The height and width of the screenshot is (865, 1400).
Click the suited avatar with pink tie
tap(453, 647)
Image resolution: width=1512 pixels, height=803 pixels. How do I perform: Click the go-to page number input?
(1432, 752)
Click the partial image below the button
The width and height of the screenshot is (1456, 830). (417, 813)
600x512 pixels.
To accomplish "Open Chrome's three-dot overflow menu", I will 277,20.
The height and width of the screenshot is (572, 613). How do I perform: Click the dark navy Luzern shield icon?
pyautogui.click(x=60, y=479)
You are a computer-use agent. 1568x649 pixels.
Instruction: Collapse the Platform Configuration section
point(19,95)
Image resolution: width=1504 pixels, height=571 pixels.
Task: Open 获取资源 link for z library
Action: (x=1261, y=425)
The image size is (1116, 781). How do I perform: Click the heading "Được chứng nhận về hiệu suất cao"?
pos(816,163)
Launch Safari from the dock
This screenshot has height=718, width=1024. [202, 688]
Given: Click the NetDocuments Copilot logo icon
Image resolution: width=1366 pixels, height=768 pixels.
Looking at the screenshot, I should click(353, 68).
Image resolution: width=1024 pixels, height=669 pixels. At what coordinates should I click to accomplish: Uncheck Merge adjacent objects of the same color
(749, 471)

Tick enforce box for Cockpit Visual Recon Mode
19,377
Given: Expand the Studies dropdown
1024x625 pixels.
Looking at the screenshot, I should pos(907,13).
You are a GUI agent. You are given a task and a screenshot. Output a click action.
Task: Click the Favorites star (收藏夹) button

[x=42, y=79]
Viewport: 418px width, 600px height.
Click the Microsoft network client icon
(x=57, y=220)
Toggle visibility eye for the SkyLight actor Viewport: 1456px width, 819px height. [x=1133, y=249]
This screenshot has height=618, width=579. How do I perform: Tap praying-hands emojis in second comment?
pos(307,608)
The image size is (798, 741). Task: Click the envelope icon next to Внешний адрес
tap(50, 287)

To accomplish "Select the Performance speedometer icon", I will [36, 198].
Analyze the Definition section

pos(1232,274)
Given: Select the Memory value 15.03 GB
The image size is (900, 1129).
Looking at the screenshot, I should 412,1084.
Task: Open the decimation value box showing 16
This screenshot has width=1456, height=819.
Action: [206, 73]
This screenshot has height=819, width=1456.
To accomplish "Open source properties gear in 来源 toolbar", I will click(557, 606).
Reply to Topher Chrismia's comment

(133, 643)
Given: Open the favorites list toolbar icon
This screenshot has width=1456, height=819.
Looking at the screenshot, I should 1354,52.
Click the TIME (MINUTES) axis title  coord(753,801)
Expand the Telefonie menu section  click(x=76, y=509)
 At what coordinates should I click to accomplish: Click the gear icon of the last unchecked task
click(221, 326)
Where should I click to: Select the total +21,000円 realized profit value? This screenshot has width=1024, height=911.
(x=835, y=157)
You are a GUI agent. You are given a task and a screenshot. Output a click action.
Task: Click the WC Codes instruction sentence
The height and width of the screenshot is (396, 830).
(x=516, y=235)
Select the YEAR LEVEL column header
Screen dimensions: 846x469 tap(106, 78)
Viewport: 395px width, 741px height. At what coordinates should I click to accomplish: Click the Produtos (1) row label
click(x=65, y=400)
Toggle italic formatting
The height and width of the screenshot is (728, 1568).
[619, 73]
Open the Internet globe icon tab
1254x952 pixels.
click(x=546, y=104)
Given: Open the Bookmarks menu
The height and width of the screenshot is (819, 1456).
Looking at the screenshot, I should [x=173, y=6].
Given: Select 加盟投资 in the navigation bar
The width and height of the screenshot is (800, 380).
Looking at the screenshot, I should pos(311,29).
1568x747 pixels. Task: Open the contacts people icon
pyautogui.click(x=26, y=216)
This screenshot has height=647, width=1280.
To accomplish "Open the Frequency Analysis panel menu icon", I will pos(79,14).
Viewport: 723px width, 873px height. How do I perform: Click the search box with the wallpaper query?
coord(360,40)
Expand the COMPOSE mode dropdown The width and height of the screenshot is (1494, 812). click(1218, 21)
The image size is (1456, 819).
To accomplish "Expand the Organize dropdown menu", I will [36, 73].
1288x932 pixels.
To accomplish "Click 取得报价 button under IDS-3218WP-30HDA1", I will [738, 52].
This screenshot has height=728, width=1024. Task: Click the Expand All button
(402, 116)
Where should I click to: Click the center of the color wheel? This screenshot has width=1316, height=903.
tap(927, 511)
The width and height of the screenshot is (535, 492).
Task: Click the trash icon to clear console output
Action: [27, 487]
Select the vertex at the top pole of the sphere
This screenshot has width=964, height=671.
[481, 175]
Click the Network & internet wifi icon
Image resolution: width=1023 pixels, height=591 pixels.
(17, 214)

****

# EXERCISE INSTRUCTIONS:
Rewrite the listing as a numbered list, starting at the line with "Click the TIME" and ending at the line with "will [738, 52].", and leave out any blank lines.

# RESPONSE:
1. Click the TIME (MINUTES) axis title  coord(753,801)
2. Expand the Telefonie menu section  click(x=76, y=509)
3.  At what coordinates should I click to accomplish: Click the gear icon of the last unchecked task
4. click(221, 326)
5. Where should I click to: Select the total +21,000円 realized profit value? This screenshot has width=1024, height=911.
6. (x=835, y=157)
7. You are a GUI agent. You are given a task and a screenshot. Output a click action.
8. Task: Click the WC Codes instruction sentence
9. The height and width of the screenshot is (396, 830).
10. (x=516, y=235)
11. Select the YEAR LEVEL column header
12. Screen dimensions: 846x469 tap(106, 78)
13. Viewport: 395px width, 741px height. At what coordinates should I click to accomplish: Click the Produtos (1) row label
14. click(x=65, y=400)
15. Toggle italic formatting
16. The height and width of the screenshot is (728, 1568).
17. [619, 73]
18. Open the Internet globe icon tab
19. 1254x952 pixels.
20. click(x=546, y=104)
21. Given: Open the Bookmarks menu
22. The height and width of the screenshot is (819, 1456).
23. Looking at the screenshot, I should [x=173, y=6].
24. Given: Select 加盟投资 in the navigation bar
25. The width and height of the screenshot is (800, 380).
26. Looking at the screenshot, I should pos(311,29).
27. 1568x747 pixels. Task: Open the contacts people icon
28. pyautogui.click(x=26, y=216)
29. This screenshot has height=647, width=1280.
30. To accomplish "Open the Frequency Analysis panel menu icon", I will pos(79,14).
31. Viewport: 723px width, 873px height. How do I perform: Click the search box with the wallpaper query?
32. coord(360,40)
33. Expand the COMPOSE mode dropdown The width and height of the screenshot is (1494, 812). click(1218, 21)
34. The image size is (1456, 819).
35. To accomplish "Expand the Organize dropdown menu", I will [36, 73].
36. 1288x932 pixels.
37. To accomplish "Click 取得报价 button under IDS-3218WP-30HDA1", I will [738, 52].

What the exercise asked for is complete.